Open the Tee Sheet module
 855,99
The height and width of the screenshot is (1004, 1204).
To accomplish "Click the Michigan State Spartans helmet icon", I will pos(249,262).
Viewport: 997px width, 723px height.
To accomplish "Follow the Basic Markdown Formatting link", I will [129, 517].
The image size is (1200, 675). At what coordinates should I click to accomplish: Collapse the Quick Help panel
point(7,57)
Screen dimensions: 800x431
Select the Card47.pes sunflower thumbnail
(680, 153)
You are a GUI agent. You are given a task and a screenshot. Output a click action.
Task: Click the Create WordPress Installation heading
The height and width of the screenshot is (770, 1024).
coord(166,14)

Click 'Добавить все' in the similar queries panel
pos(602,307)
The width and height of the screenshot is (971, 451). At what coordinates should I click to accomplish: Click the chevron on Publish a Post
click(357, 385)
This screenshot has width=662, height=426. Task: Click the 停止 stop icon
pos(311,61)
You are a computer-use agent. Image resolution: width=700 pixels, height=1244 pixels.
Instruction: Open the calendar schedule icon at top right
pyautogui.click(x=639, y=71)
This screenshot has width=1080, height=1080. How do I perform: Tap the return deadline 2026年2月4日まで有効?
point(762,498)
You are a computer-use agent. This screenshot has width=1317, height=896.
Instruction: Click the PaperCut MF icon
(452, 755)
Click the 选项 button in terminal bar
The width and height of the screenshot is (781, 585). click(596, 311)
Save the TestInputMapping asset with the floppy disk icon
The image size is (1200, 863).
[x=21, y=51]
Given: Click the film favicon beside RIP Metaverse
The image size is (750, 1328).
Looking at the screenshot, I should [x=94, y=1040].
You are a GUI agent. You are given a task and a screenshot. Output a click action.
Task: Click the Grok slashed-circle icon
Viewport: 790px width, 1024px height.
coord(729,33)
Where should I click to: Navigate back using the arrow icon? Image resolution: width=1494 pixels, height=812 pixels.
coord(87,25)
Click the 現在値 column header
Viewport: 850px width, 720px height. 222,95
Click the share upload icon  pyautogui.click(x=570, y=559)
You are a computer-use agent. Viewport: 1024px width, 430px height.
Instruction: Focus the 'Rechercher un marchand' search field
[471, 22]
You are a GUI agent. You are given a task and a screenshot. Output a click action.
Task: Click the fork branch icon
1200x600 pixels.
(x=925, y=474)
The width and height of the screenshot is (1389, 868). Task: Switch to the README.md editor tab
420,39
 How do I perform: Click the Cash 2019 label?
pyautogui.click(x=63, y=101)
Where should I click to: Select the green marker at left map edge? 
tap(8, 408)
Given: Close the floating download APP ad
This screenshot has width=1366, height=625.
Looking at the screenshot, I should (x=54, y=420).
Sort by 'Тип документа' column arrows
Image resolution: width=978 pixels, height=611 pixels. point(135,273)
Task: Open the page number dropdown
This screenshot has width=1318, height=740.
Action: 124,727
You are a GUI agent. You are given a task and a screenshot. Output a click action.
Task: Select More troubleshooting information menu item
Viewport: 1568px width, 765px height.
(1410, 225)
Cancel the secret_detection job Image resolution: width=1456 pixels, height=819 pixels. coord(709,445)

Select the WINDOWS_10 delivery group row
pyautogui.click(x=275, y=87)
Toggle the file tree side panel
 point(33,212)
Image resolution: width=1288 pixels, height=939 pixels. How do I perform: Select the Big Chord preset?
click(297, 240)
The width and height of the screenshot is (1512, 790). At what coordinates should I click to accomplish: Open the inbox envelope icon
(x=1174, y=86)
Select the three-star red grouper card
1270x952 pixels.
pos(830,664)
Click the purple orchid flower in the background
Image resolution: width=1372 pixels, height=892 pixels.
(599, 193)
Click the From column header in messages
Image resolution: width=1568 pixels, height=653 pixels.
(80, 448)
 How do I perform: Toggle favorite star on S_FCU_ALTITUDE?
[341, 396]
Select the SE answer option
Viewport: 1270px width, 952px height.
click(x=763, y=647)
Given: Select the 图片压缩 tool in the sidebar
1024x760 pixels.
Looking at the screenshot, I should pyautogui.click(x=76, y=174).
# # #
• **TASK BRIEF**
Rewrite all of the material above so that each "Instruction" becomes "Command", keeping everything else the same.

• **SOLUTION**
Open the Tee Sheet module
 855,99
The height and width of the screenshot is (1004, 1204).
To accomplish "Click the Michigan State Spartans helmet icon", I will pos(249,262).
Viewport: 997px width, 723px height.
To accomplish "Follow the Basic Markdown Formatting link", I will [129, 517].
The image size is (1200, 675). At what coordinates should I click to accomplish: Collapse the Quick Help panel
point(7,57)
Screen dimensions: 800x431
Select the Card47.pes sunflower thumbnail
(680, 153)
You are a GUI agent. You are given a task and a screenshot. Output a click action.
Task: Click the Create WordPress Installation heading
The height and width of the screenshot is (770, 1024).
coord(166,14)

Click 'Добавить все' in the similar queries panel
pos(602,307)
The width and height of the screenshot is (971, 451). At what coordinates should I click to accomplish: Click the chevron on Publish a Post
click(357, 385)
This screenshot has width=662, height=426. Task: Click the 停止 stop icon
pos(311,61)
You are a computer-use agent. Image resolution: width=700 pixels, height=1244 pixels.
Command: Open the calendar schedule icon at top right
pyautogui.click(x=639, y=71)
This screenshot has width=1080, height=1080. How do I perform: Tap the return deadline 2026年2月4日まで有効?
point(762,498)
You are a computer-use agent. This screenshot has width=1317, height=896.
Command: Click the PaperCut MF icon
(452, 755)
Click the 选项 button in terminal bar
The width and height of the screenshot is (781, 585). click(596, 311)
Save the TestInputMapping asset with the floppy disk icon
The image size is (1200, 863).
[x=21, y=51]
Given: Click the film favicon beside RIP Metaverse
The image size is (750, 1328).
Looking at the screenshot, I should [x=94, y=1040].
You are a GUI agent. You are given a task and a screenshot. Output a click action.
Task: Click the Grok slashed-circle icon
Viewport: 790px width, 1024px height.
coord(729,33)
Where should I click to: Navigate back using the arrow icon? Image resolution: width=1494 pixels, height=812 pixels.
coord(87,25)
Click the 現在値 column header
Viewport: 850px width, 720px height. 222,95
Click the share upload icon  pyautogui.click(x=570, y=559)
You are a computer-use agent. Viewport: 1024px width, 430px height.
Command: Focus the 'Rechercher un marchand' search field
[471, 22]
You are a GUI agent. You are given a task and a screenshot. Output a click action.
Task: Click the fork branch icon
1200x600 pixels.
(x=925, y=474)
The width and height of the screenshot is (1389, 868). Task: Switch to the README.md editor tab
420,39
 How do I perform: Click the Cash 2019 label?
pyautogui.click(x=63, y=101)
Where should I click to: Select the green marker at left map edge? 
tap(8, 408)
Given: Close the floating download APP ad
This screenshot has width=1366, height=625.
Looking at the screenshot, I should (x=54, y=420).
Sort by 'Тип документа' column arrows
Image resolution: width=978 pixels, height=611 pixels. point(135,273)
Task: Open the page number dropdown
This screenshot has width=1318, height=740.
Action: 124,727
You are a GUI agent. You are given a task and a screenshot. Output a click action.
Task: Select More troubleshooting information menu item
Viewport: 1568px width, 765px height.
(1410, 225)
Cancel the secret_detection job Image resolution: width=1456 pixels, height=819 pixels. coord(709,445)

Select the WINDOWS_10 delivery group row
pyautogui.click(x=275, y=87)
Toggle the file tree side panel
 point(33,212)
Image resolution: width=1288 pixels, height=939 pixels. How do I perform: Select the Big Chord preset?
click(297, 240)
The width and height of the screenshot is (1512, 790). At what coordinates should I click to accomplish: Open the inbox envelope icon
(x=1174, y=86)
Select the three-star red grouper card
1270x952 pixels.
pos(830,664)
Click the purple orchid flower in the background
Image resolution: width=1372 pixels, height=892 pixels.
(599, 193)
Click the From column header in messages
Image resolution: width=1568 pixels, height=653 pixels.
(80, 448)
 How do I perform: Toggle favorite star on S_FCU_ALTITUDE?
[341, 396]
Select the SE answer option
Viewport: 1270px width, 952px height.
click(x=763, y=647)
Given: Select the 图片压缩 tool in the sidebar
1024x760 pixels.
Looking at the screenshot, I should pyautogui.click(x=76, y=174).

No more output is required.